I am so grateful for the thoughtful comments on my post last week asking what this blog is about. What, you say? I write it, I should know? Yes, well … I realize I should. Pam emailed me after her day with Karen Maezen Miller and said, “I think you should simply say you write about the face of God.” And I laughed, and went on with my day, and I kept coming back to it. I don’t know that I’d say it quite like that, but I do think one of the things I am most interested in is the way that divinity itself flashes through even the most ordinary day. And the thing is, it was only when I really started paying attention and began living inside my own life that I began to see it.
Another way of saying this: I am utterly preoccupied by wonder.

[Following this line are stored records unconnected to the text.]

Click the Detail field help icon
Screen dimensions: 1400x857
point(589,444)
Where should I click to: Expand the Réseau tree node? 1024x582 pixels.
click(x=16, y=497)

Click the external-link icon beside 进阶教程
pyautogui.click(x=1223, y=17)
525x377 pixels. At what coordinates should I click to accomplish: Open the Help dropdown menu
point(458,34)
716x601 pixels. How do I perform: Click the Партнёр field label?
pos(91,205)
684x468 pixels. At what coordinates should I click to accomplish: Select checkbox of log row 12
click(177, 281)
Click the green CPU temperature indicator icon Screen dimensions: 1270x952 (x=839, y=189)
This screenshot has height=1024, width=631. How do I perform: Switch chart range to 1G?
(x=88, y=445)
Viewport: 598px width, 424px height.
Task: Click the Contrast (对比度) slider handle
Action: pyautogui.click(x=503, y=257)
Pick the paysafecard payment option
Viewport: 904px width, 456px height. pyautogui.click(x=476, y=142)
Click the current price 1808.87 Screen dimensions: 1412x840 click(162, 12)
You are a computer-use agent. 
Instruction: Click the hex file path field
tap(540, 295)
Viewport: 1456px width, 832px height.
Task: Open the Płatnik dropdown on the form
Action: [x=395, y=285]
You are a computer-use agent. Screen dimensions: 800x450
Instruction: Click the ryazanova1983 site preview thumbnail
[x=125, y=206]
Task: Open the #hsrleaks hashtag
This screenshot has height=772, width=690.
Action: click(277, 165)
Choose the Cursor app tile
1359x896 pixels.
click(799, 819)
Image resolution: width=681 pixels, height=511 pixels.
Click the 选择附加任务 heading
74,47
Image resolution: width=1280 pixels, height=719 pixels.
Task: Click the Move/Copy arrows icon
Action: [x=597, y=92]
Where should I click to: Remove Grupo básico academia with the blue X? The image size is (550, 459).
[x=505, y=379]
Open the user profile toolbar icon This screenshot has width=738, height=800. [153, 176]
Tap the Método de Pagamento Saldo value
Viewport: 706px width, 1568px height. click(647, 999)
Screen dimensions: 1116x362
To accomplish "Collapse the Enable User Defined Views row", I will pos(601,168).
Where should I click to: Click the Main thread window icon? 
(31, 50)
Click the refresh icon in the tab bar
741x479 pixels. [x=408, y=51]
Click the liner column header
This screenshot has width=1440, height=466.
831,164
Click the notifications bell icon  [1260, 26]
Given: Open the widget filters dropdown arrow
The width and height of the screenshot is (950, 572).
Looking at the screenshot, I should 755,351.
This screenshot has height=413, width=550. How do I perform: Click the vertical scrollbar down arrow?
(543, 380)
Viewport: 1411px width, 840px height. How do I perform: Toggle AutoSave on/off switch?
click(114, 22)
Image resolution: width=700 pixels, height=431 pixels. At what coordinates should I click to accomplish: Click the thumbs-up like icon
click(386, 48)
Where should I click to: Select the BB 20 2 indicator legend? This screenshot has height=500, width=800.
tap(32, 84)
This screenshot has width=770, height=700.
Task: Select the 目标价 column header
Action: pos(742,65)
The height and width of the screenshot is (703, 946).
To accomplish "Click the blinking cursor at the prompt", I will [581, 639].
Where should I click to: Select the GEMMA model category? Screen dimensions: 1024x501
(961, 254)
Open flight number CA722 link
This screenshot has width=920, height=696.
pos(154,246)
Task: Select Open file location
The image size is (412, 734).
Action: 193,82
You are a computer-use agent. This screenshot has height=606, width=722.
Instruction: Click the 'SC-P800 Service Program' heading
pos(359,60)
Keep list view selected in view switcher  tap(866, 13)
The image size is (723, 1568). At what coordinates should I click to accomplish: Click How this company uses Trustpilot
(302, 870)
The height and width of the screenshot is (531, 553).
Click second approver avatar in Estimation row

While I’m far more aware now, I do have a few memories from long ago of being simply started by the brilliance of the world. One of the most vivid is of one late afternoon in AP Biology. I went to high school in New Hampshire, and we went to class from 4 to 6pm, so it was pitch black during the last period for much of the year. Pitch black, freezing cold, cloaked in ice and snow. Hospitable, the environment was not.
I sat in AP Bio, the dark windows all around us contributing to the sense that were floating alone in the world. My wonderful teacher could have been from central casting, with his bald head, neatly trimmed beard, and clipped British accent. He was talking about the human body, gesturing to his own arm, talking about bones and tendons and blood vessels. Something about the many tiny bones in the human hand. He held his own hand up, looked at it, bent the fingers. A hush fell over the room. He looked at us, his dark eyes sweeping across our faces, and whispered, “Isn’t it amazing?”
Oh, it brings tears to my eyes to remember that moment. I thought of it tonight when listening to Elissa’s gorgeous podcast called What Takes Your Breath Away?
I’m immensely grateful, more than I can express, at the frequency with which the world – and my own life – takes my breath away these days. May I never stop being amazed.
Mary Oliver must have been talking about you:
“all my life
I was a bride married to amazement.
I was the bridegroom, taking the world into my arms.”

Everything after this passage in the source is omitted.